SPECIAL FEATURE ON FRANCIS OF ASSISI

  1. We open a special space, within this century, to speak exclusively of this great enlightened one who was a milestone in the History of Christianity. To speak of that one who not only preached the teachings of Jesus, but who lived intensely His Gospel of love like no one: Francis of Assisi, or, as he is known within the Catholic Church, Saint Francis.

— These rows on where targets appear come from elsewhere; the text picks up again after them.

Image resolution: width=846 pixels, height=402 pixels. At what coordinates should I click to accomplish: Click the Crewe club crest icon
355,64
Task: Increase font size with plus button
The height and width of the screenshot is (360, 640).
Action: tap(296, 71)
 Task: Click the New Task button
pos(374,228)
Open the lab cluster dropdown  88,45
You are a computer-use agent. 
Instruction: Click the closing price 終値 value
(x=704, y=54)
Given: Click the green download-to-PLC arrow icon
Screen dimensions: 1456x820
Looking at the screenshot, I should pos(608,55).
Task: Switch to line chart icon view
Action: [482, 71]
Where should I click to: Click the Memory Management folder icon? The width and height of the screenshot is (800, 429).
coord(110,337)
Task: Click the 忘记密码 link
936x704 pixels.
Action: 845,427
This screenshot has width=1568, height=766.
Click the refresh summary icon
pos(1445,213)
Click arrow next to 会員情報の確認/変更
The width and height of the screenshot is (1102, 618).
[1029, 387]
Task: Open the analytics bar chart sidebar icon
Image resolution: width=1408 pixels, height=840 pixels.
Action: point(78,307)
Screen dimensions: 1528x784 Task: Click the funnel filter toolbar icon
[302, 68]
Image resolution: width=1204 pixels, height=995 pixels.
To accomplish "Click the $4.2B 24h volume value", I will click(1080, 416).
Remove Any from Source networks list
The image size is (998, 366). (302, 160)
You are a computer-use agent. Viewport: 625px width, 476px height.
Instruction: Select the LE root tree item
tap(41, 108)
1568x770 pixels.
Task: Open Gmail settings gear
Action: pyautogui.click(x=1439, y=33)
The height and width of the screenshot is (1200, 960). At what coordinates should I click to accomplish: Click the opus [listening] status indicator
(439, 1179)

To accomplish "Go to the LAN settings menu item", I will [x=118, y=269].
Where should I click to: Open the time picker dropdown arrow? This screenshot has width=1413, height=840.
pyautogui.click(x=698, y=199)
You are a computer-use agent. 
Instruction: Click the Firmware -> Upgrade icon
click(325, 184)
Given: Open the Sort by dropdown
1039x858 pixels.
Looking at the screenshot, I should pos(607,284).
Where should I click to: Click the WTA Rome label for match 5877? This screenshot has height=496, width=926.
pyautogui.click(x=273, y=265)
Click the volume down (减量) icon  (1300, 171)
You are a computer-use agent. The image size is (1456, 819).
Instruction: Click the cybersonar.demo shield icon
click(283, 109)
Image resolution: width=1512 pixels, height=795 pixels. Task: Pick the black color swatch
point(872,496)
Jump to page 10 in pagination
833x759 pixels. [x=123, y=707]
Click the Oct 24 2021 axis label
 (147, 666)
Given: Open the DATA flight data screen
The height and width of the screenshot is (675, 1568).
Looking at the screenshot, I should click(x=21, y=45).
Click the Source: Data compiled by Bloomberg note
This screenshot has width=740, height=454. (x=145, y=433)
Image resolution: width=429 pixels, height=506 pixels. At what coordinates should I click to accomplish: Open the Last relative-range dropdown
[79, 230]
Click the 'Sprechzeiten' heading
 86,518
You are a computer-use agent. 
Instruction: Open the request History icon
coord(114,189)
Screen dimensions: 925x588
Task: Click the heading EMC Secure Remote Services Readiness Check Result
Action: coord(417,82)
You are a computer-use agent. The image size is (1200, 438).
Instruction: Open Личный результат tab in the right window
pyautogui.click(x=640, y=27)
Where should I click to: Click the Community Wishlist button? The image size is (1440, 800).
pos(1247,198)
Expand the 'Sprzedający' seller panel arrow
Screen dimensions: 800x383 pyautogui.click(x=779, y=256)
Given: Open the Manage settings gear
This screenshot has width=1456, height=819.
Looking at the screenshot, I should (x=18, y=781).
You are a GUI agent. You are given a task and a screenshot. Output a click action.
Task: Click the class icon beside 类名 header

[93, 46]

  2. He is the living proof that God never left humanity in the open, abandoned, and that the boat of the planet Earth has always been under the command of Jesus.

  3. We were, then, since the 5th century, in the Dark Ages (that would extend until the 15th century), as the historians call this period. And it was in this window of time that Francis arrived to the world!

  4. Traditions say that Jesus called John the Evangelist so that he would return to the stages of the world, in order to restore the Message of the Gospel, which was going forgotten due to many turbulences and of a Church that moved away from the primitive ideals. He would come, therefore, to reestablish a Christianity based on contact, on simplicity, on the proposal of love, of fraternity, on the living and on the principles that Jesus had come to teach.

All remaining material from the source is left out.